# Provided passage
──────────

Here is where his argument falls apart. Why, consider how Wendy’s is attempting to jump start sales. From Wendy’s site:
“Wendy’s is expanding its new breakfast menu to more than 75 additional restaurants in markets across the U.S. this month. This move comes after an extended test involving about 160 restaurants in five markets.
The Company is on track with the planned timing of its breakfast expansion, and expects to offer breakfast in more than 650 restaurants by the end August.
“Breakfast is the fastest growing business segment in the quick service restaurant category; and, we’re raising the bar by introducing a fresh, delicious, premium-quality breakfast menu,” said Wendy’s Chief Executive Officer and President Kerrii Anderson. “We believe it’s a better breakfast, and the positive customer reaction that we’ve received so far bears this out.”
As part of its breakfast menu, Wendy’s will be the only major quick service restaurant or convenience store chain to offer a proprietary blend of Folgers® Gourmet Selections™ coffee.”
Now, I am sorry but “Folgers” and “gourmet” belong in the same sentence only slightly more than “spam” and “gourmet” do. How much better would that sentence be with “Tim Horton’s Gourmet Coffee” instead of Folgers? How many more people would be willing to partake in a Wendy’s breakfast if the coffee they are serving did not remind them of the “extra screws” can in their father’s and grandfather’s garage? How much more “value” would Tim Horton’s coffee bring to the equation? Now, if I am out and want breakfast and coffee, I will not go to Wendy’s for the Folgers, even though I have a positive mindset towards their food quality, I will go to McDonald’s (MCD) for the Newman’s Own coffee. How many other people out there feel that way? I would argue a ton.
Cohen: ” McDonald’s introduced premium coffee that was branded McDonald’s. Wendy’s can introduce premium coffee that’s branded Wendy’s. The ability for Wendy’s to introduce premium coffee in cups that say Tim Horton’s doesn’t really justify keeping the conglomerate together. They can always license the THI name if they think it will help. If you read this Wall Street Journal article, though, you’ll see that Americans in general don’t really recognize the Tim Horton brand, so I don’t think it would really help Wendy’s to introduce Tim Horton-branded premium coffee in its 7000 US locations.”
Again, just untrue. McDonald’s coffee was not only NOT branded McDonald’s it was branded, advertised and sold as “Newman’s Own”. For proof take a look at this cup of iced coffee, if you look hard enough at the bottom you can see the McDonald’s logo, barely visible. As for American’s “not recognizing” Tim Horton’s, I would not expect folks in Tuscon, 2,000 miles away from the closest Tim Horton’s to recognize it, but, the same poll taken in areas where Horton’s does business would yield starkly different results. There is a reason Dunkin Donuts has not entered those markets yet.

──────────

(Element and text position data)
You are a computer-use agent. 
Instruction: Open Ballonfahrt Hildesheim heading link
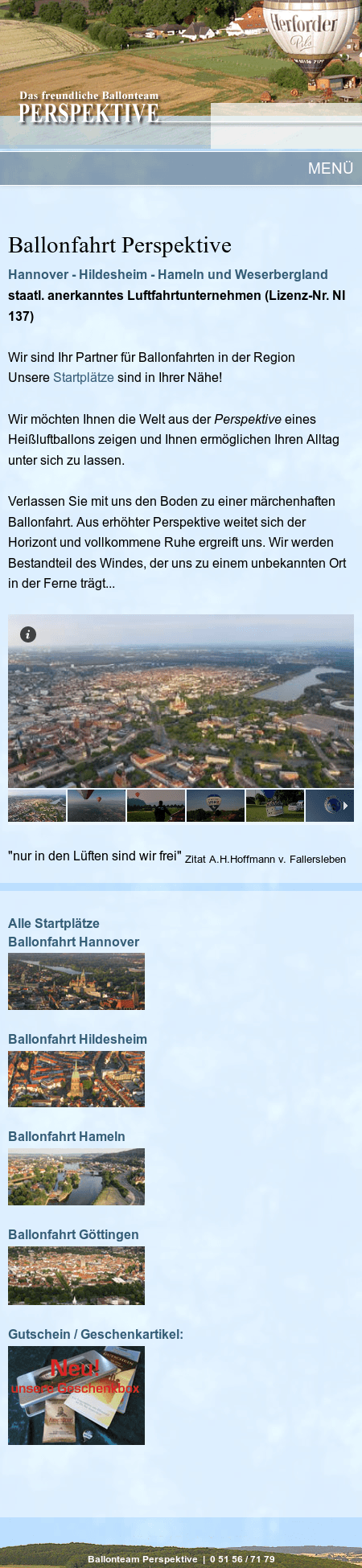coord(78,1039)
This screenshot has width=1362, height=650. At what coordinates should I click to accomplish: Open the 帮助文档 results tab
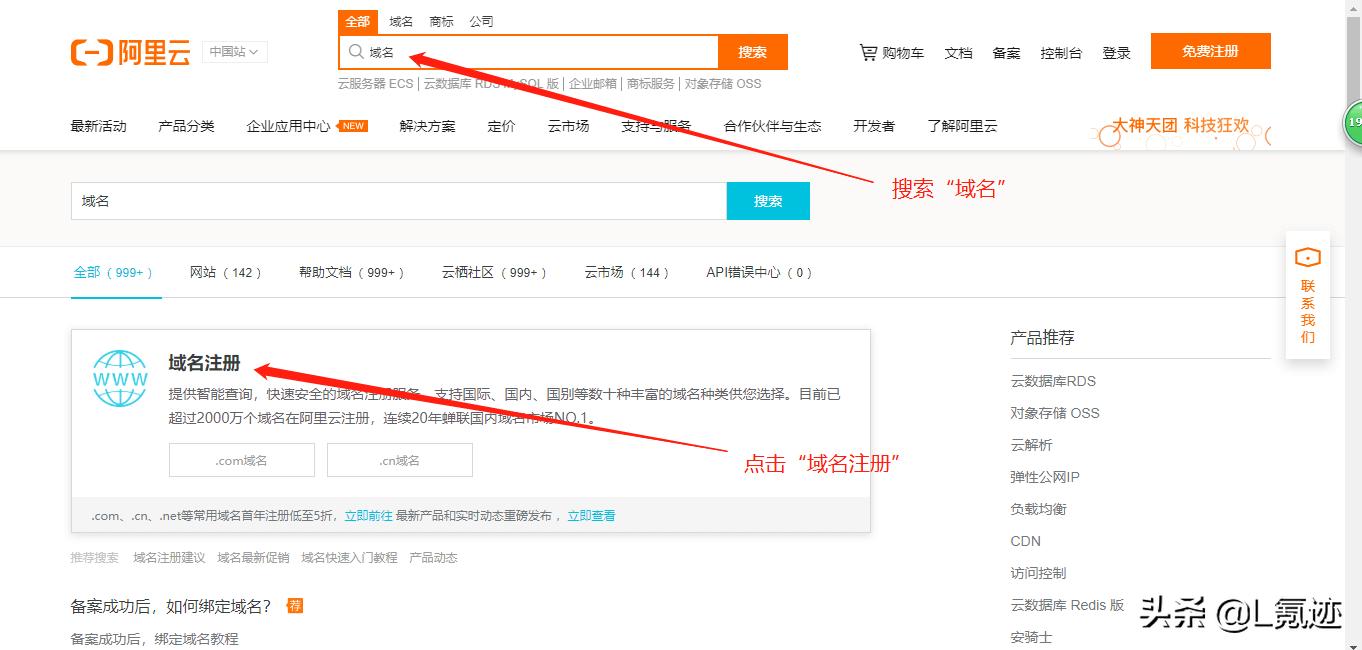352,271
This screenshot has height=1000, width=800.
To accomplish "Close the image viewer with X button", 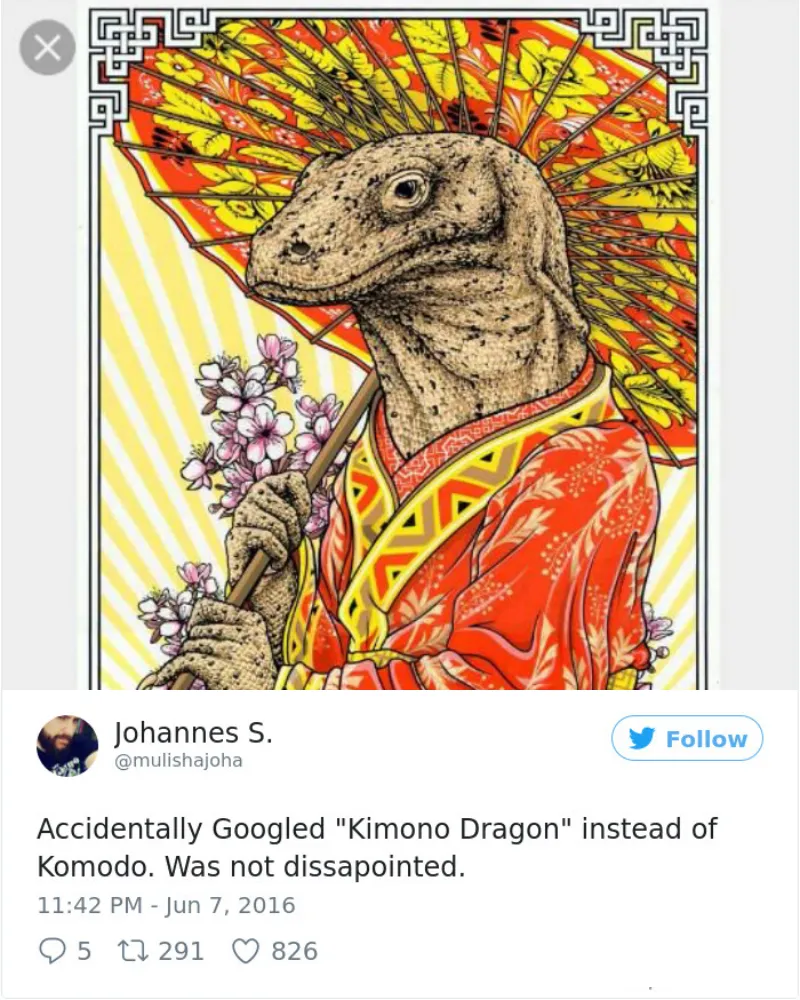I will pos(48,47).
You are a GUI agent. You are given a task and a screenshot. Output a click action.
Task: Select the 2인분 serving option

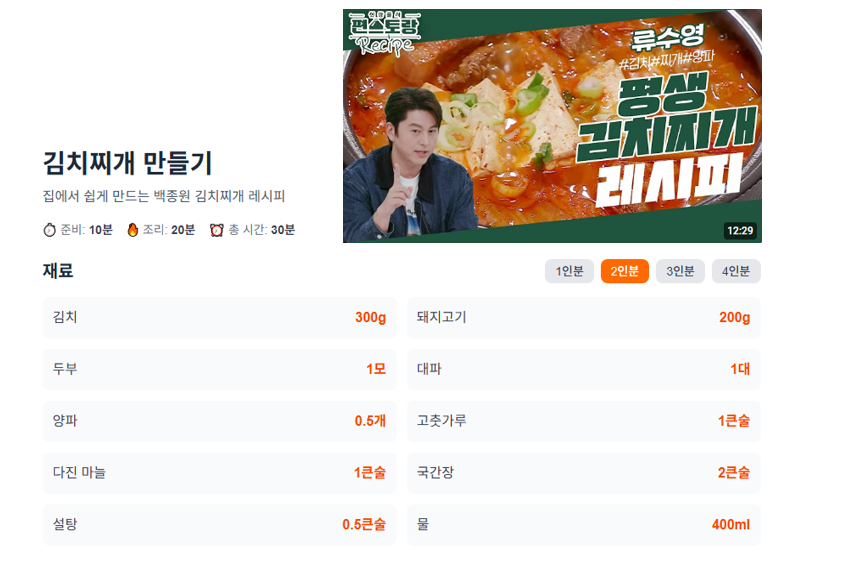pyautogui.click(x=625, y=271)
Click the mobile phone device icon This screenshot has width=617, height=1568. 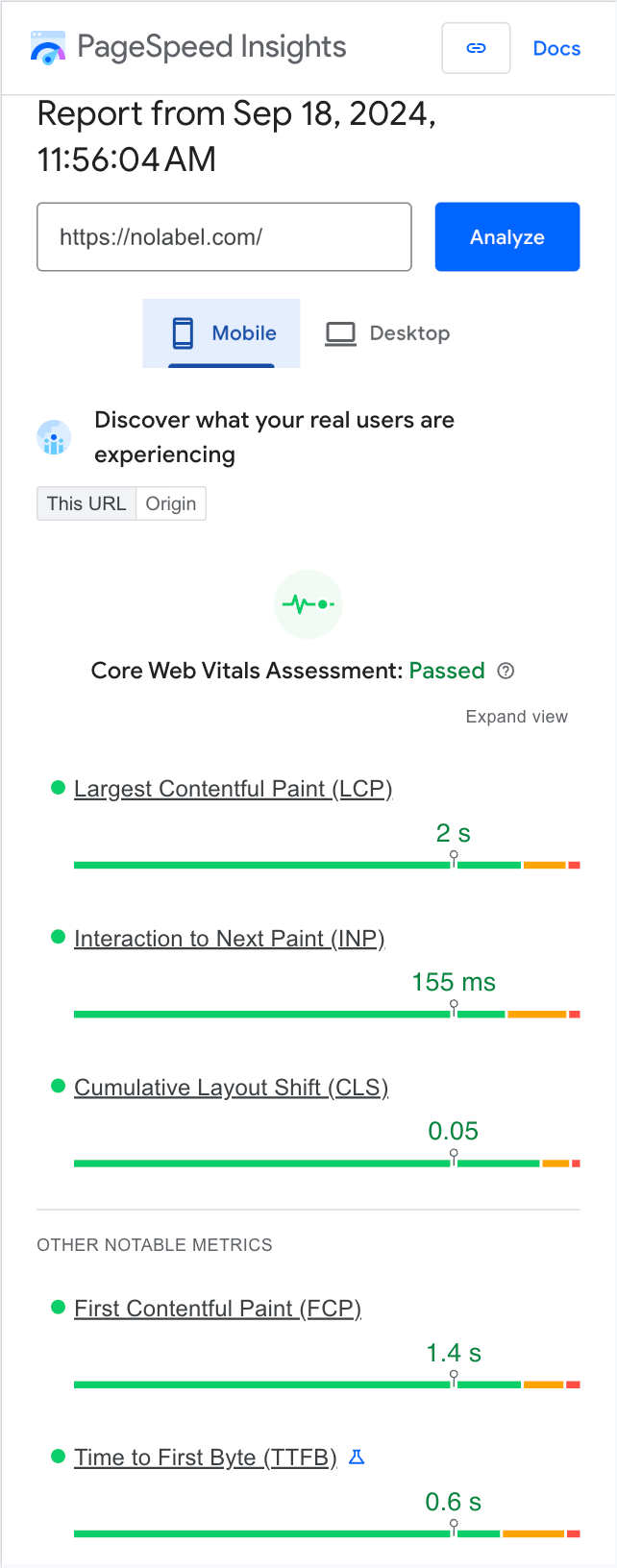[x=183, y=333]
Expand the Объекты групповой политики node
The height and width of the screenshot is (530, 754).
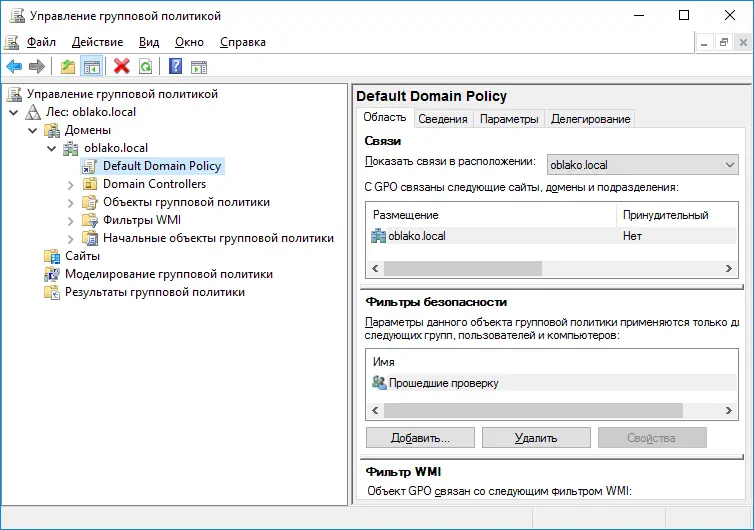click(x=70, y=202)
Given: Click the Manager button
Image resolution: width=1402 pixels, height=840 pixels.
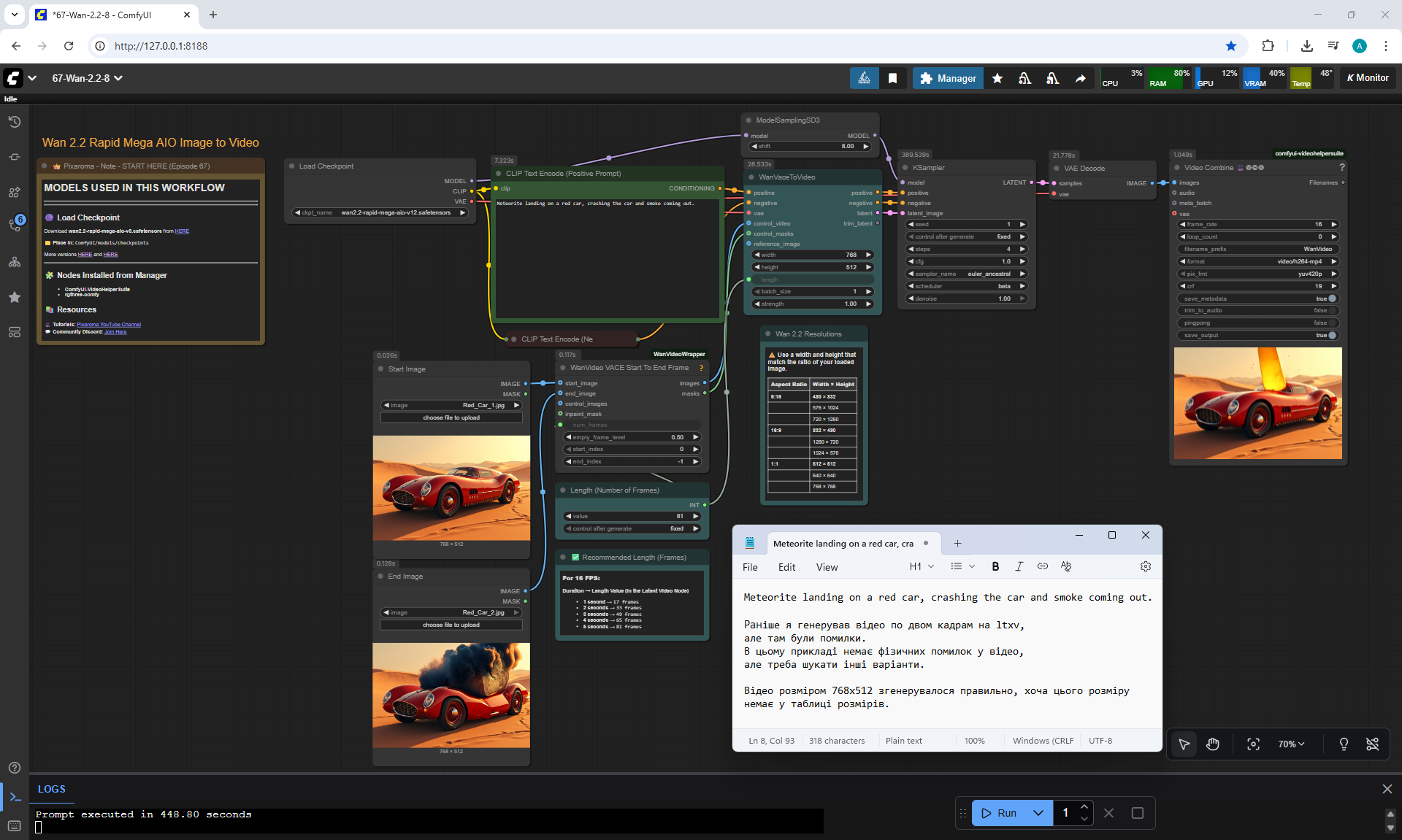Looking at the screenshot, I should [948, 78].
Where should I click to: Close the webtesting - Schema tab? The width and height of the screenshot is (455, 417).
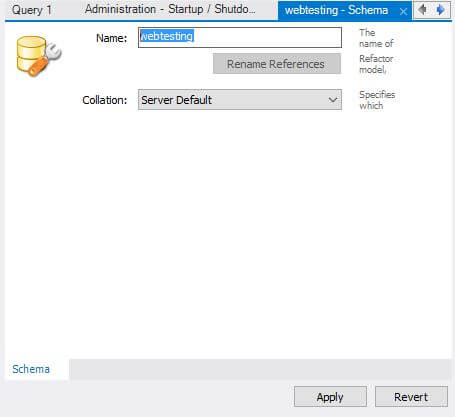(x=403, y=12)
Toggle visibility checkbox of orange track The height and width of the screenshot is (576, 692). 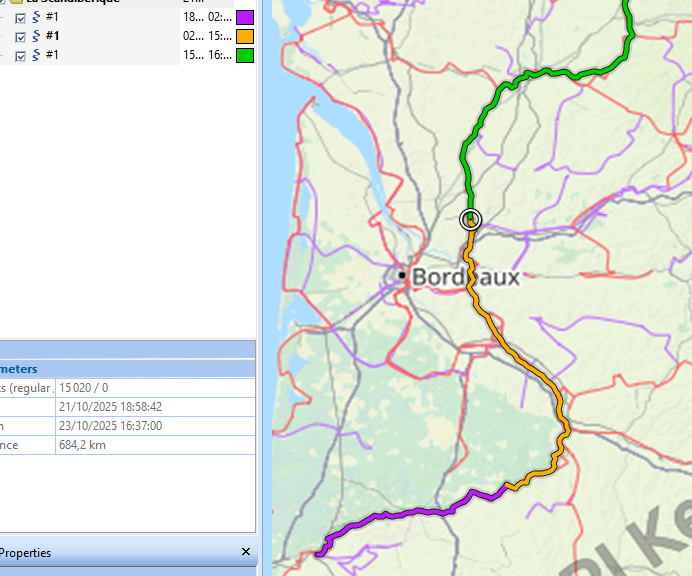(21, 36)
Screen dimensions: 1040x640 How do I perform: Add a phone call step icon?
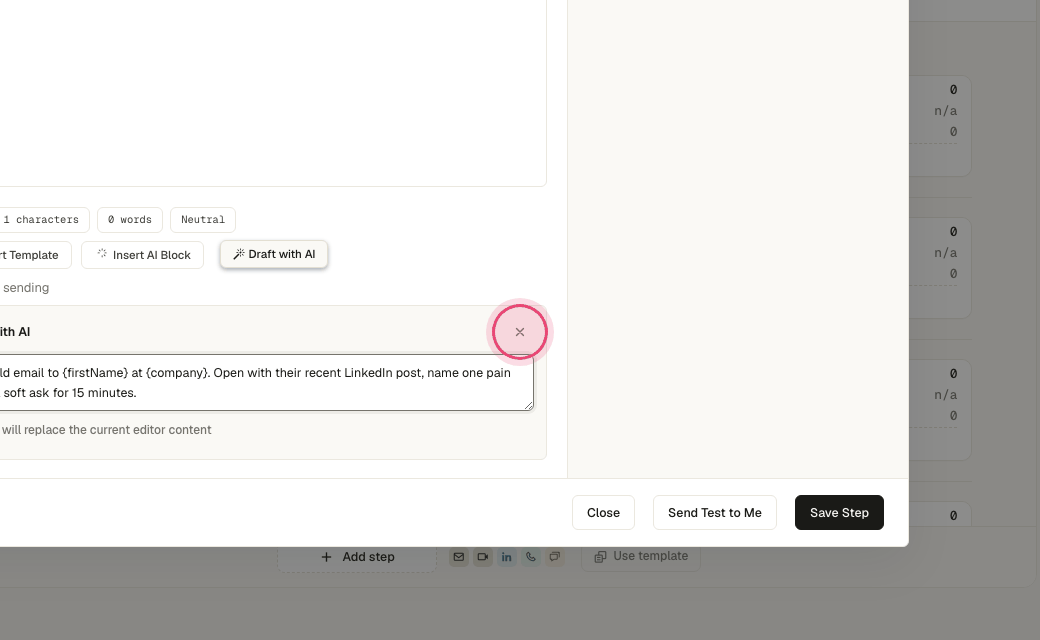coord(531,556)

──────────

# Work to do
Write a continuation of the Wendy's breakfast coffee argument, picking up after its final sentence. The listing plays no part in what comes next.

# Answer to the task
Cohen: “Sullivan also claims that the Wendy’s management could have handled THI and Wendy’s together because there’s no reason why management can’t “walk and chew gum” at the same time. I would argue that if the management team (which by the way has already changed its CEO since then) couldn’t handle Wendy’s properly, they would’ve eventually screwed up THI also.”
This fails to recognize that the chains had separate management.
Cohen:”Sullivan argues that “everyone knew the burger chain was mismanaged” before the THI spin-off “and if they did not, they just did not look into the company very well before they bought shares.” I don’t really agree with that statement. Until Bill Ackman and Nelson Peltz came onto the scene, it didn’t seem like shareholders really cared about management ineptitude. Both Ackman and Peltz pushed for the spin-off to create value. Peltz, by the way, has significant experience in the restaurant field and he still holds Wendy’s shares today, indicating that he thought and still thinks that the spin added value. Now that Wendy’s is a stand-alone entity, Peltz can get his hands dirty with either fixing the company himself (which Wendy’s management is doing its best not to do) or getting it sold off. None of this would’ve happened without activist shareholders urging a spin-off. Certainly a purchase of Wendy’s would have been much harder to pull off if it was an entire conglomerate.”
I will not speak for the thousands of Wendy’s shareholders and what they did or did not think but I will say that a cursory look at the company would have revealed the burger chain was not doing very well. I will say most people knew Wendy’s was in third place in a 3 horse race vs. McDonald’s and Burger King. I will address the Peltz issue at the end.
Cohen:”As Whitney Tilson writes in this FT article (.pdf) from last year, “with the stock in the high $30s, the company?s Tim Hortons subsidiary was worth nearly the entire stock price.” Well, if that was the case, why wasn’t the stock trading higher? It all boils down to transparency. That, after all, is why spin-offs outperform the market almost all the time.”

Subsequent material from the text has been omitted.